*Activity:* Wherever "target" occurs in the entries, copy the line that holds it.

*Exercise material:*
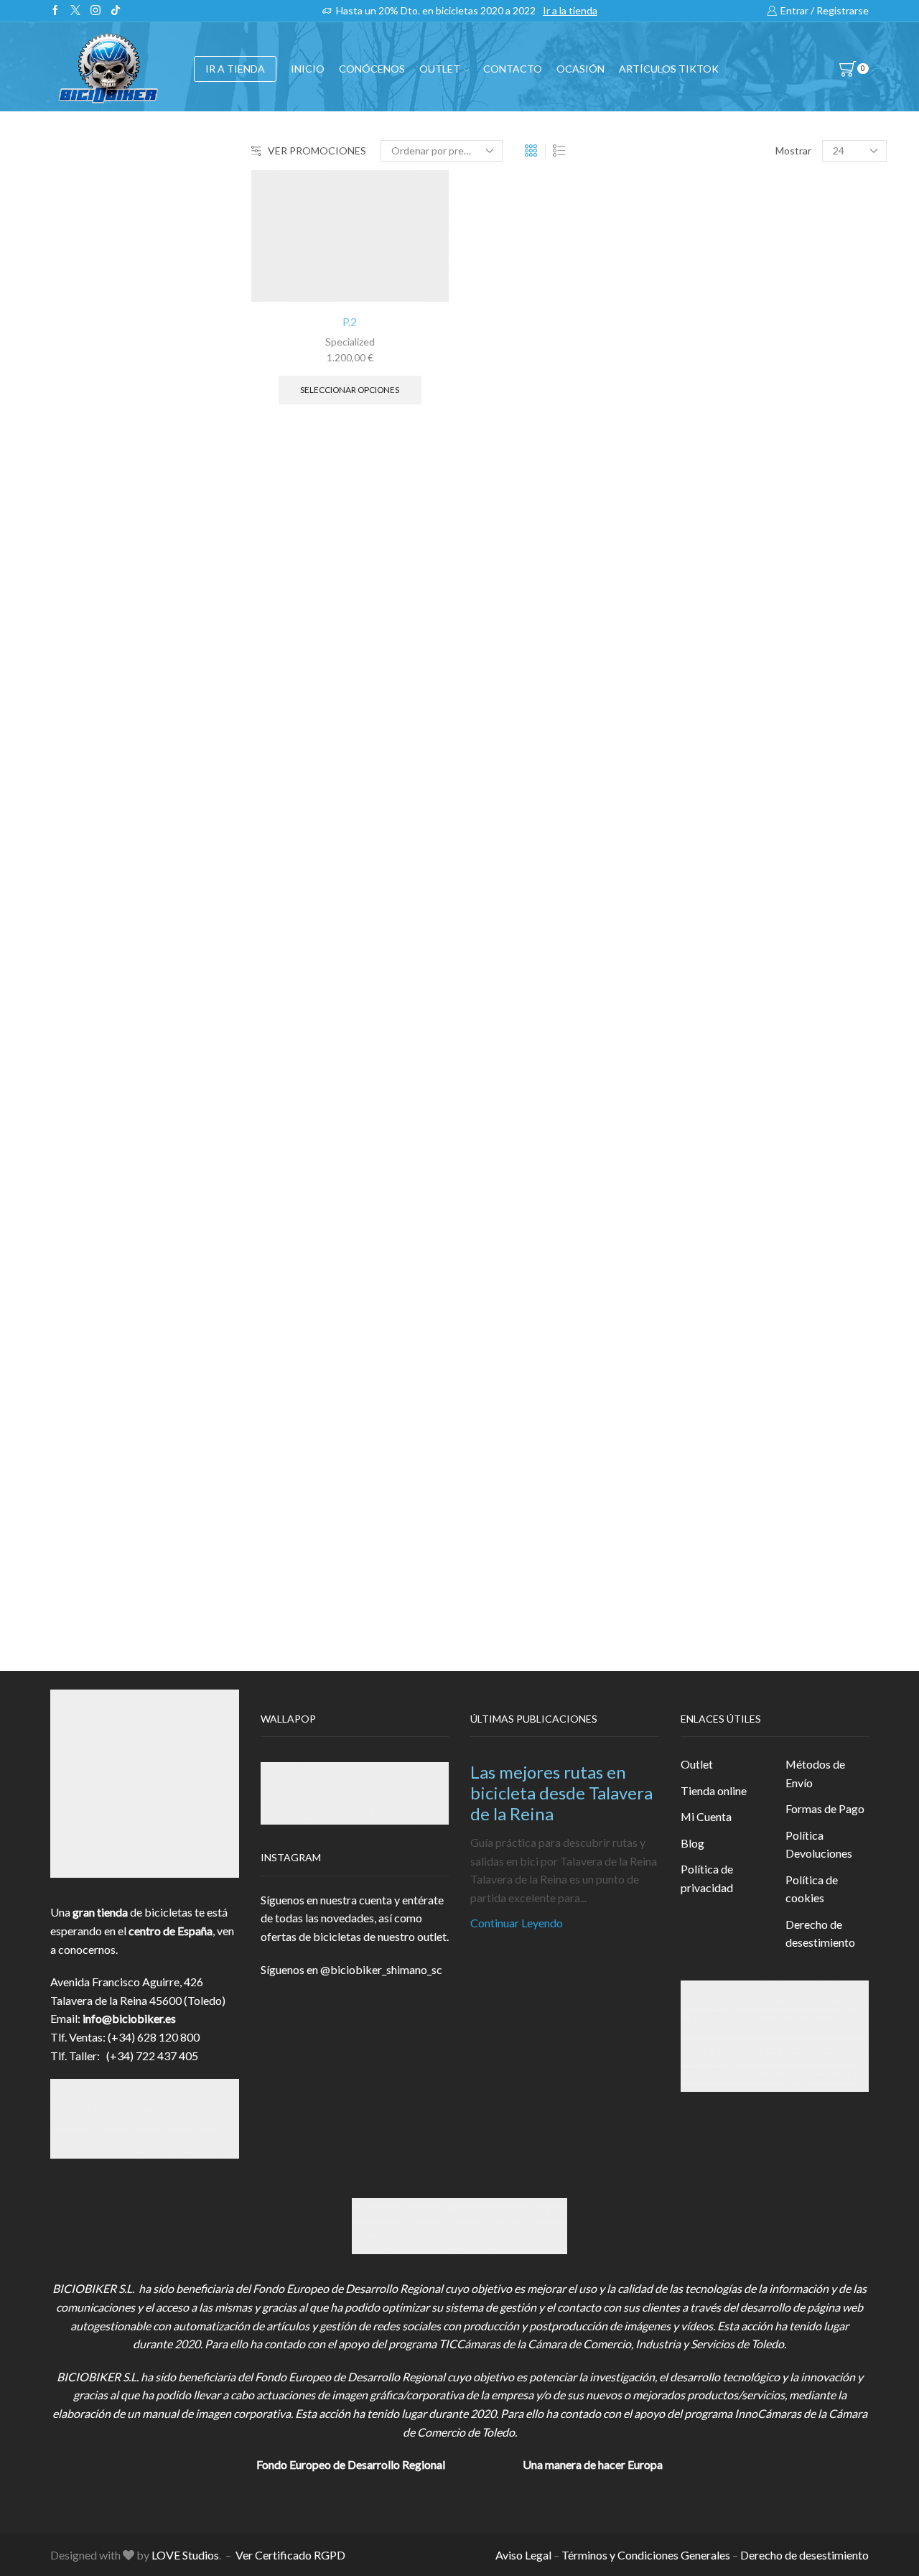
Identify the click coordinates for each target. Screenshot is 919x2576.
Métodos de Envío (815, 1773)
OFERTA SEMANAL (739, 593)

* * *

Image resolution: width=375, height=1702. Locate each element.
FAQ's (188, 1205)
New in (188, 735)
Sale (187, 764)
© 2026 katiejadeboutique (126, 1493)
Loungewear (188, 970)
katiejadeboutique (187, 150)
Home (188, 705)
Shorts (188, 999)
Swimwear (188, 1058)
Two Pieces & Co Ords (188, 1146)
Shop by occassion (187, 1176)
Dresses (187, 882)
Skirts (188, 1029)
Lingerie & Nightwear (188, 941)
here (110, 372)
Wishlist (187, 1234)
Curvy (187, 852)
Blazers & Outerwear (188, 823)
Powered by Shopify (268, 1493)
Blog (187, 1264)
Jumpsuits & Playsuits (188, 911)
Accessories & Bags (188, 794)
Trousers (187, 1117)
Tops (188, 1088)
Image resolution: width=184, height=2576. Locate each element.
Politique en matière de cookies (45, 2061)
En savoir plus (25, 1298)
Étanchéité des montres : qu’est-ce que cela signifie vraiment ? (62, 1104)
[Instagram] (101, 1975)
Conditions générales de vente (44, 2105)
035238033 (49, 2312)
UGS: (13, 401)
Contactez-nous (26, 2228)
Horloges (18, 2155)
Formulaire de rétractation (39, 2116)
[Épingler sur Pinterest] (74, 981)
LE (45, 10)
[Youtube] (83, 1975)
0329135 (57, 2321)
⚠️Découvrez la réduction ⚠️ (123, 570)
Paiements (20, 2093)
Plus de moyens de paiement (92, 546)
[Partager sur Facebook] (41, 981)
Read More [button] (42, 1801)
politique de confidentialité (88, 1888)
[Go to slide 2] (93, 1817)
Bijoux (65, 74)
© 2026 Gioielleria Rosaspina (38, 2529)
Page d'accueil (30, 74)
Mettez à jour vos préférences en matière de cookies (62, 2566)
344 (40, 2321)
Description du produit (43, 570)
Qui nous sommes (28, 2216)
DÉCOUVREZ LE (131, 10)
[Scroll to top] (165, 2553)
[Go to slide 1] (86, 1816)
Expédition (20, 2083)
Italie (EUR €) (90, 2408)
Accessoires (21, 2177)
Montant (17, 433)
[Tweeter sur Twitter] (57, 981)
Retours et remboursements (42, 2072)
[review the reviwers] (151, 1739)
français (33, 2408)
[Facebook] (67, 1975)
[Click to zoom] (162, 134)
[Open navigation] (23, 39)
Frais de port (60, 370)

--

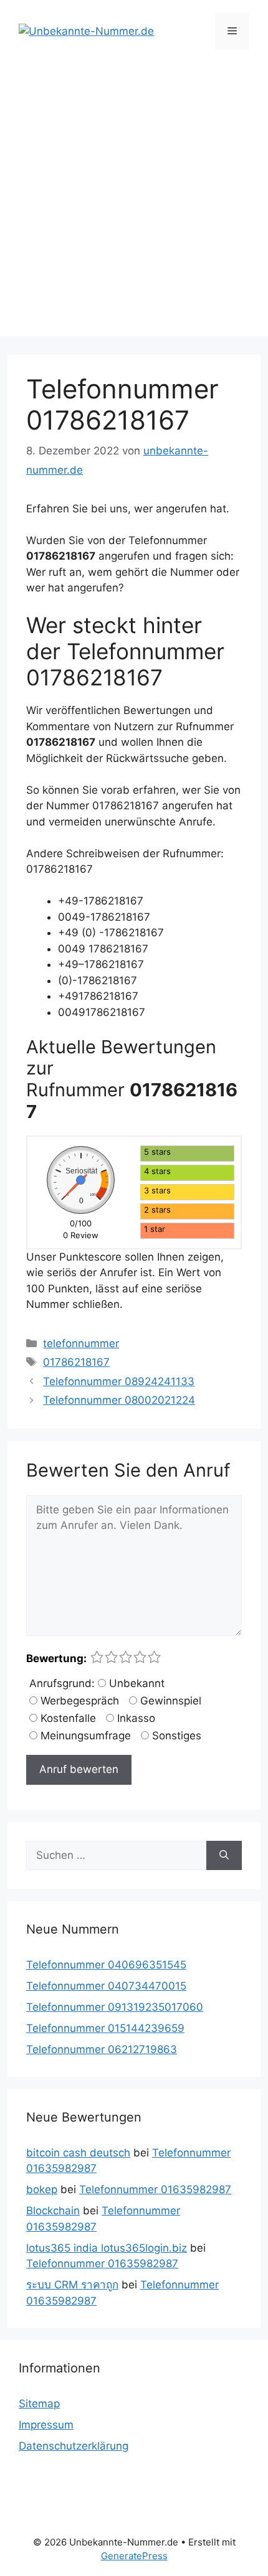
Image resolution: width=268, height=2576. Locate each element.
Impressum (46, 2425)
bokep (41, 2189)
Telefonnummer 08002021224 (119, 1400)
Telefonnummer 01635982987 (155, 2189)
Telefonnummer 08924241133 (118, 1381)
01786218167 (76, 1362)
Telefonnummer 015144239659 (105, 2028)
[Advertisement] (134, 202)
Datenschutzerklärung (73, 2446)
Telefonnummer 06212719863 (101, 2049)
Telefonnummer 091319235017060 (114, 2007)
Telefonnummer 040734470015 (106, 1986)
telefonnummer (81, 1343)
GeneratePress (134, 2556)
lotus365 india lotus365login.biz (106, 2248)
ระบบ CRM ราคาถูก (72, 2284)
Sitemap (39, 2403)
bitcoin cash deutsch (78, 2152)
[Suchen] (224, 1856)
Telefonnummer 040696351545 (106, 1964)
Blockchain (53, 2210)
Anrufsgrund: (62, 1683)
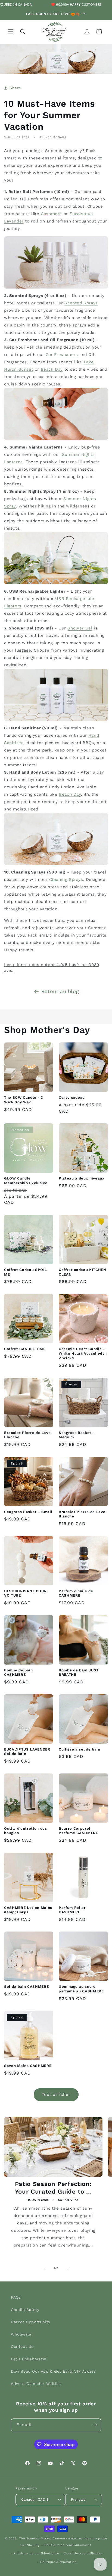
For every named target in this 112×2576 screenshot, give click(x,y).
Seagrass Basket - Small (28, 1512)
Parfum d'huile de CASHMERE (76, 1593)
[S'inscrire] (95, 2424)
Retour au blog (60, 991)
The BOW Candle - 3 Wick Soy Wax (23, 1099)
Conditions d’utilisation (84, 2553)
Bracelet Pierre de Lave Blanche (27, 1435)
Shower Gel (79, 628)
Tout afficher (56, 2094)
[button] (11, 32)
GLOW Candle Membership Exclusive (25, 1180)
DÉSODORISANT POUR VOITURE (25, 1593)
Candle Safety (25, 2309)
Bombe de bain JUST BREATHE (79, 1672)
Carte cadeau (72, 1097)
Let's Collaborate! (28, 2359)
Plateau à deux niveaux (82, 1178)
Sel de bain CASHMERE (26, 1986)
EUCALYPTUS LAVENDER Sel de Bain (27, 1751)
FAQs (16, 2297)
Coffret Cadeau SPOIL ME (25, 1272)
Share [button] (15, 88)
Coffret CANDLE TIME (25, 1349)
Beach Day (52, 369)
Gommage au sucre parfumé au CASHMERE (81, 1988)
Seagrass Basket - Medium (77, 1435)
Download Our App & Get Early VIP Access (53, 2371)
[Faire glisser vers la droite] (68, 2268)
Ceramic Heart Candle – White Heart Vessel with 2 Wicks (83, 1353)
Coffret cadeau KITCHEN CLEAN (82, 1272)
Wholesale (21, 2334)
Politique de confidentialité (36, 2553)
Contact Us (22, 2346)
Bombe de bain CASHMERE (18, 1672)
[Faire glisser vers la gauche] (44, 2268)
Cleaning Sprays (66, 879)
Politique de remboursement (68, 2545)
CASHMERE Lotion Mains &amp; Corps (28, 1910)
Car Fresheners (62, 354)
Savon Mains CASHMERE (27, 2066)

*Response area:*
Identify the click coordinates for each target. Screenshot is 919x2576.
For every named target in this 112×2576 screenshot, give click(x,y).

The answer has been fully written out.